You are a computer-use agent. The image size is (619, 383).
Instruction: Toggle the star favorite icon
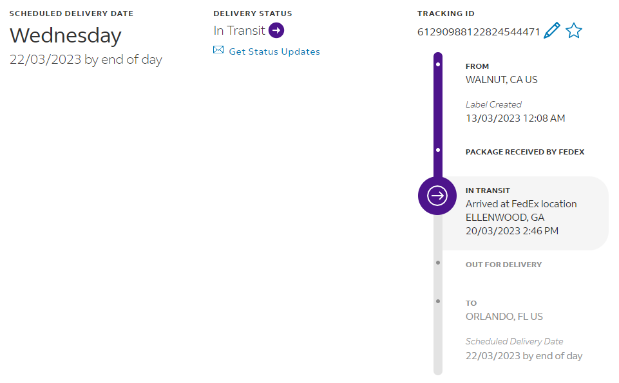click(x=574, y=31)
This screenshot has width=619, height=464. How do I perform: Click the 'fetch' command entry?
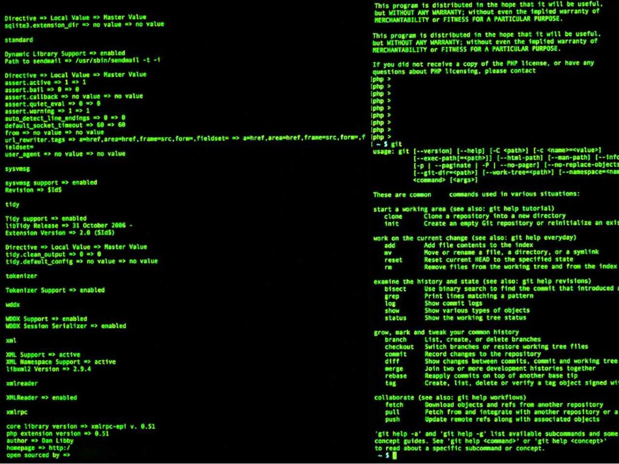[x=394, y=405]
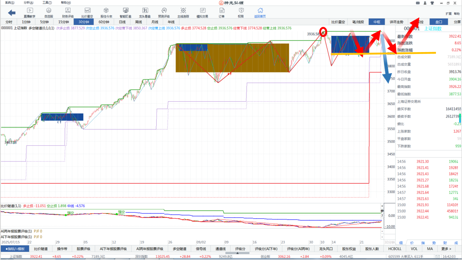
Task: Open 直播教学 live teaching icon
Action: pyautogui.click(x=29, y=12)
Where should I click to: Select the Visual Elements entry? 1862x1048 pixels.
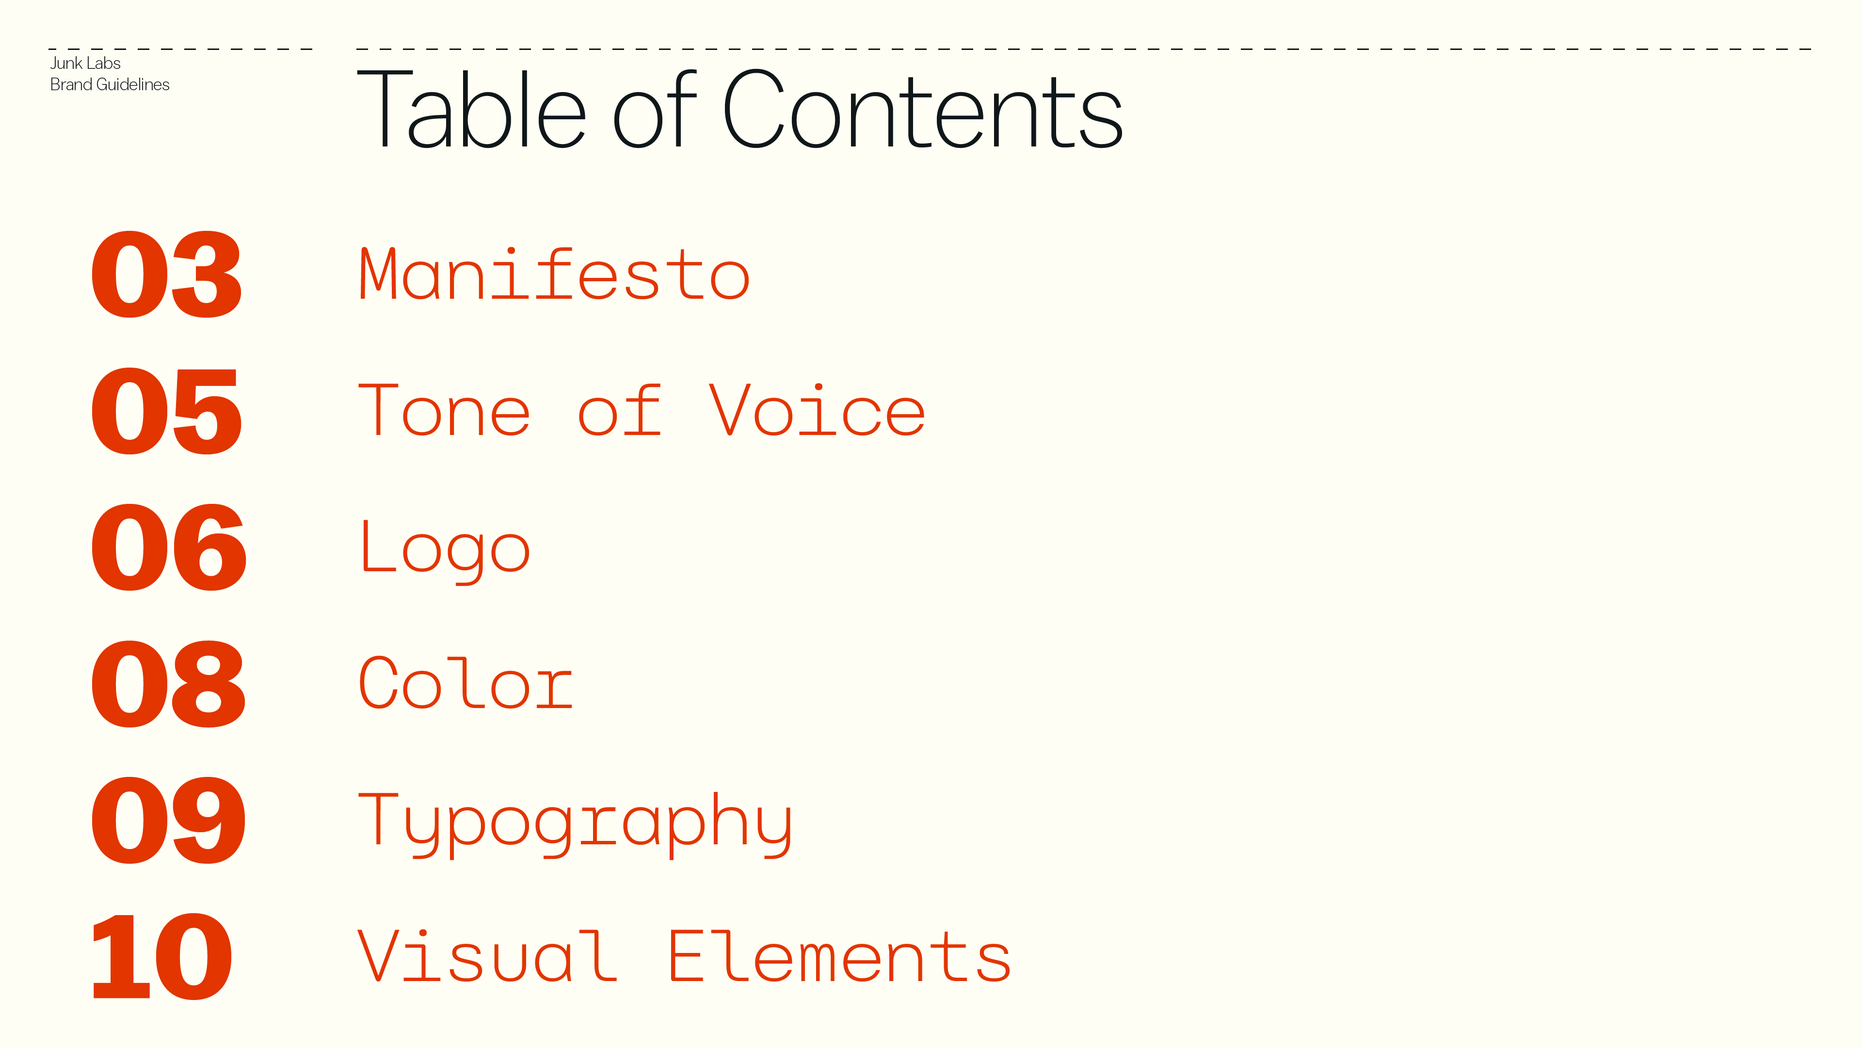click(685, 956)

* * * *

TASK REQUIREMENTS: What the answer needs is every line from the one with "This screenshot has" through the last line of the data, reproduced word for word and with pictures omitted.

OUTPUT:
This screenshot has width=619, height=464. How do I perform: Click the 'fetch' command entry?
[x=394, y=405]
Task: Open 直播教学 live teaching icon
Action: pyautogui.click(x=29, y=12)
Where should I click to: Select the Visual Elements entry? 1862x1048 pixels.
click(685, 956)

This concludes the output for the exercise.